7.  Where the barrier is composed of diagonal members, such as a lattice fence, the maximum opening formed by the diagonal members shall not be more than 1.75 inches.

8. Access gates shall comply with the requirements of Section AG105.2, Items a through g, and shall be equipped to accommodate a locking device. Pedestrian access gates shall open outward away from the pool and shall be self-closing and have a self-latching device. Gates other than pedestrian access gates shall have a self-latching device. Where the release mechanism of the self-latching device is located less than 54 inches from the bottom of the gate, the release mechanism and openings shall comply with the following:

8.1. The release mechanism shall be located on the pool side of the gate at least 3 inches below the top of the gate, and

8.2 The gate and barrier shall have no opening greater than 0.5 inch within 18 inches of the release mechanism.

9. Where a wall of a dwelling serves as part of the barrier, one of the following conditions shall be met:

9.1. The pool shall be equipped with a powered safety cover in compliance with ASTM F 1346; or

9.2. Doors with direct access to the pool through that wall shall be equipped with an alarm which produces an audible warning when the door and/or its screen, if present, are opened. The alarm shall be listed and labeled in accordance with UL2017. The deactivation switch(es) shall be located at least 54 inches (1372 mm) above the threshold of the door; or

9.3. Other means of protection, such as self-closing doors with self-latching devices, which are approved by the governing body, shall be acceptable as long as the degree of protection afforded is not less than the protection afforded by Item 9.1 or 9.2 described above.

10.  Where an aboveground pool structure is used as a barrier or where the barrier is mounted on top of the pool structure, and the means of access is a ladder or steps, then:

10.1 The ladder or steps shall be capable of being secured, locked or removed to prevent access, or

10.2 The ladder or steps shall be surrounded by a barrier, which meets the requirements of Section AG105.2, Items 1 through 9. When the ladder or steps are secured, locked or removed, any opening created shall not allow the passage of a 4-inch-diameter sphere.

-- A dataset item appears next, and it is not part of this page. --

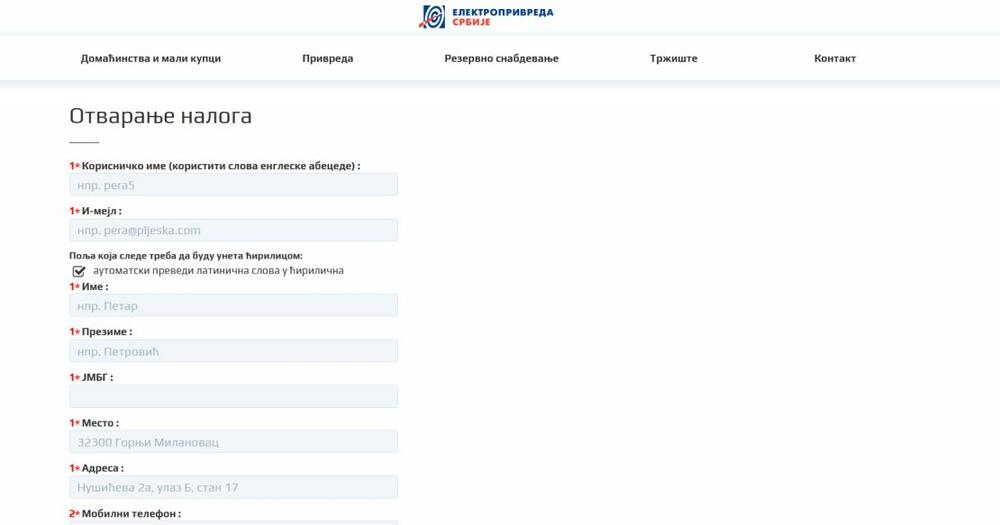
Task: Click the Име text field
Action: point(233,306)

11.  AG105.3 Indoor swimming pool. Walls surrounding an indoor swimming pool shall comply with Section AG105.2, Item 9.

12.  AG105.4 Prohibited locations. Barriers shall be located to prohibit permanent structures, equipment or similar objects from being used to climb them.

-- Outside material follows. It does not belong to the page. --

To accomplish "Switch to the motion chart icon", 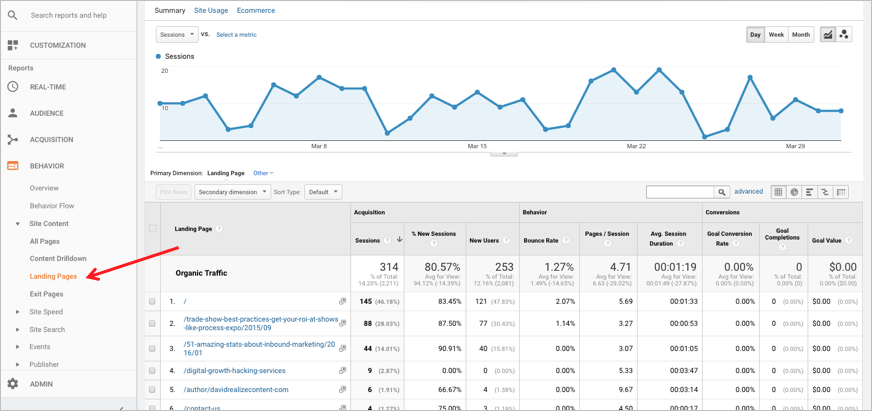I will click(x=844, y=35).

13.  AG105.5 Barrier exceptions. Spas or hot tubs with a safety cover which complies with ASTM F 1346, as listed in Section AG107, shall be exempt from the provisions of this appendix.

14.  AG106.1 General – Entrapment Protection for Swimming Pool and Spa Suction Outlets. Suction outlets shall be designed and installed in accordance with ANSI/APSP-7


What are the code requirements for...

 

Egress Windows?

Egress windows must be 5.7 square feet on all levels of home (includes finished basements).

 

Smoke Detectors?

Hard wired 110 AC with battery backup.

 

Railings / Guard Rails?

As per code IRC 2009, IBC 2009

 

Fire Separation?

As per code

 

Stair Treads and Risers?

7 3/4 inch max rise, 10 inch net tread, residential IRC 2009, IBC 7 inch rise, 11 inch tread



Q: What inspections will my project need and how do I get them?


A: See the Inspection Checklist attached to the construction permit or ask the Code Office.


Q: How can I find out what the required building setbacks are on my property?

A: Setbacks are referred to in the zoning ordinance as required yard. You can locate the zoning ordinance at https://sites.google.com/a/scarboroughmaine.org/town/departments/planning-codes/code-enforcement.  You can find the required yard – front, side, or rear – listed in each zoning district section of the ordinance under “Space and Bulk Regulations”. The minimum front yard for ALL buildings (garages, sheds, and pool houses included) is the distance between the front property line and the closest point of the structure (usually the eave overhang); the minimum side and rear yards are the distance between those property lines and the closest point of the structure. The front yard setback varies from district to district while the side and rear yard setbacks are generally 15 feet, but may be different for specific districts or uses.